Dans la plainte, rapportée par Expresso, Garcia Pereira demande à Amadeu Guerra de procéder à la procédure appropriée pour la dissolution de Chega.
Il demande également l'ouverture d'une enquête pénale contre le président du parti, André Ventura, et d'autres dirigeants, pour incitation à la haine, et l'adoption de mesures judiciaires et administratives pour le retrait urgent des affiches portant des messages "d'incitation à la haine et à la violence contre des groupes de citoyens".

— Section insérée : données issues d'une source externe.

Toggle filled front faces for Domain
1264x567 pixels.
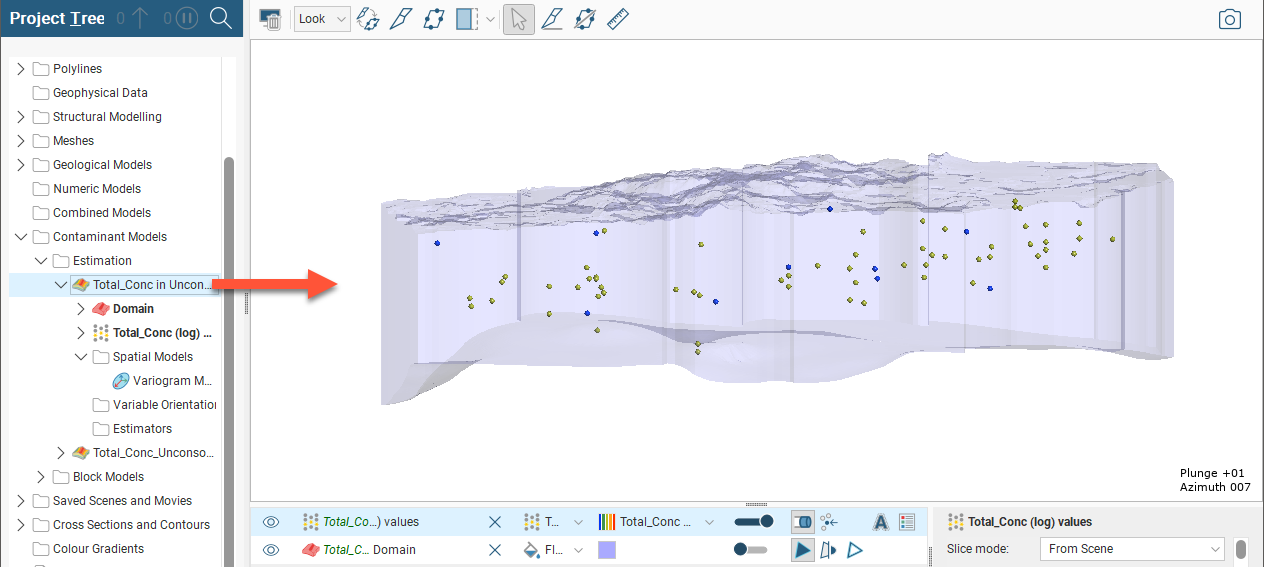tap(802, 549)
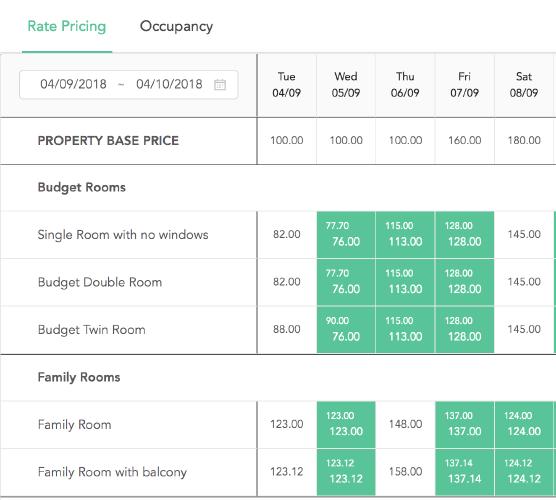556x500 pixels.
Task: Click the start date 04/09/2018
Action: [x=73, y=84]
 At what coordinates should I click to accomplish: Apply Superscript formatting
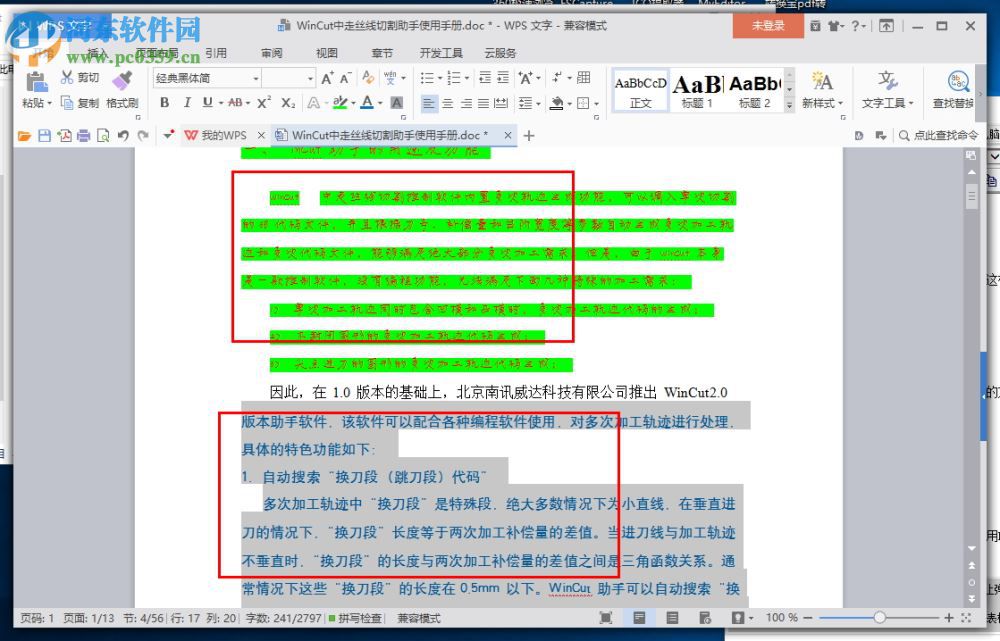265,103
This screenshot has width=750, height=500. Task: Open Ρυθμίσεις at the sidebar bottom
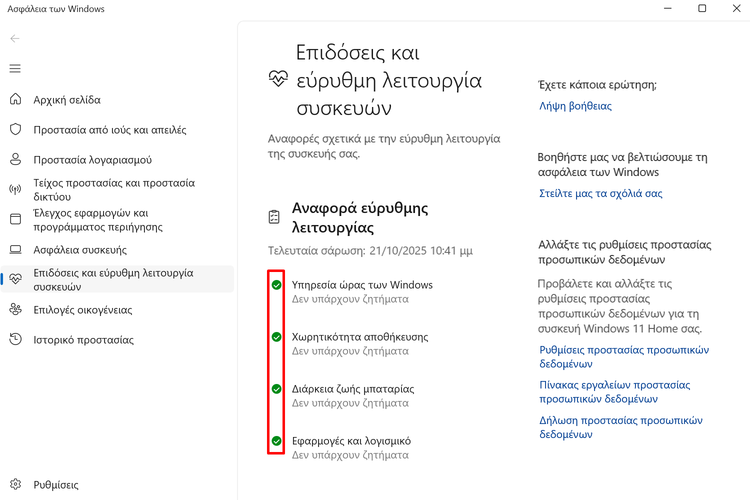click(x=56, y=485)
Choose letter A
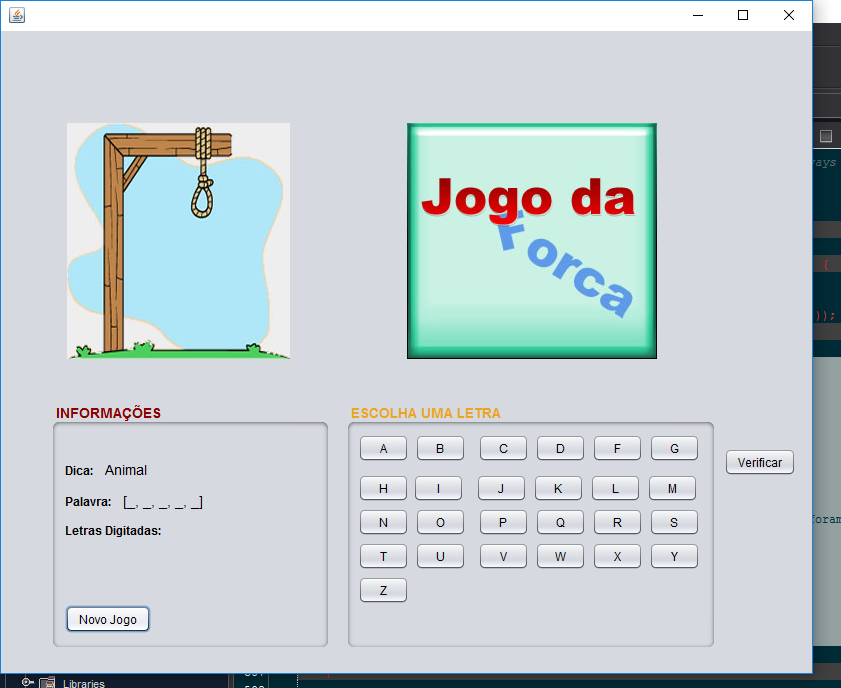The image size is (841, 688). [383, 448]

Dans son argumentation, l'avocat rappelle que la Constitution de la République portugaise n'autorise pas "les organisations racistes ou celles qui épousent l'idéologie fasciste" et énumère des épisodes de la conduite des membres de Chega qui, selon lui, "représentent l'élévation à un niveau (encore) plus élevé d'un comportement systématique de violation de ces principes démocratiques essentiels".

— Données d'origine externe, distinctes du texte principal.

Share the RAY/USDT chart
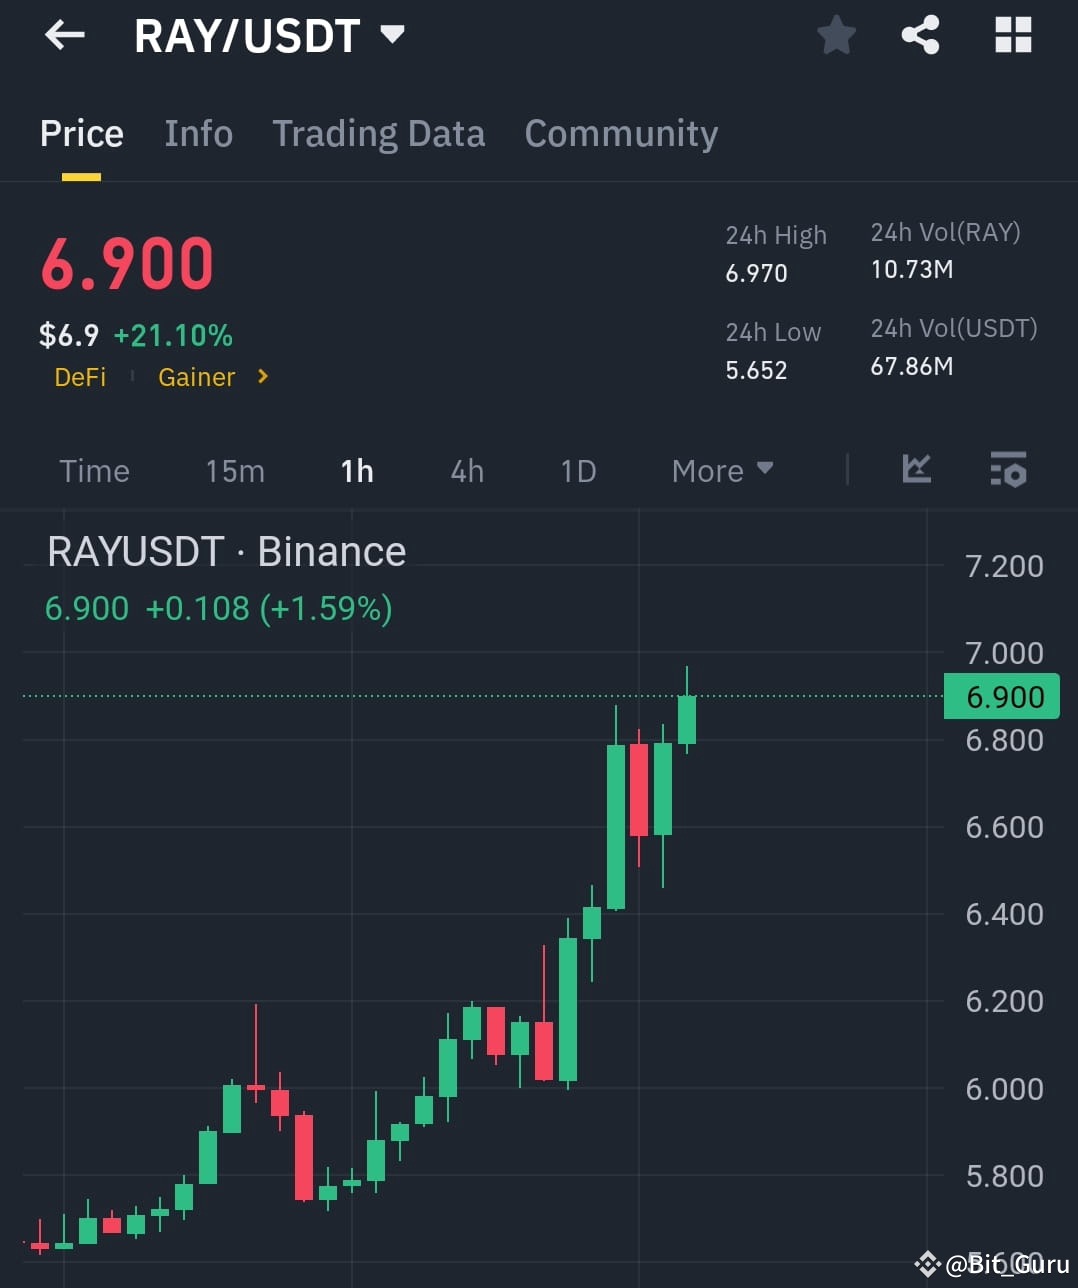The height and width of the screenshot is (1288, 1078). [x=920, y=35]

L'avocat et professeur d'université rappelle, entre autres exemples, les récents propos d'André Ventura, qui a affirmé que le Portugal avait besoin de "trois Salazar", et les affiches contenant des messages faisant référence au Bangladesh et à la communauté gitane.
Garcia Pereira cite également les messages du chef du parti Chega sur les réseaux sociaux à l'encontre des Roms, lorsqu'il qualifie cette communauté de "personnes qui 'pensent avoir des droits et des privilèges' et qui n'obéissent pas à la loi".
L'auteur de la plainte met également en garde contre une "banalisation des insultes les plus grossières et des discours de haine" contre "les opposants politiques et certaines communautés", rappelant que le chef parlementaire de la Chega, Pedro Pinto, a soutenu, à propos de la mort d'Odair Moniz, que "si la police tirait pour tuer, le pays serait en ordre".
António Garcia Pereira considère qu'il est clair que Ventura, ainsi que Rita Matias, Pedro Pinto et Pedro Frazão, ont "diffamé des groupes de personnes en raison de leur race, de leur couleur, de leur origine ethnique ou géographique et de leur religion, incitant et encourageant la discrimination, la haine et même la violence à l'encontre de ces groupes".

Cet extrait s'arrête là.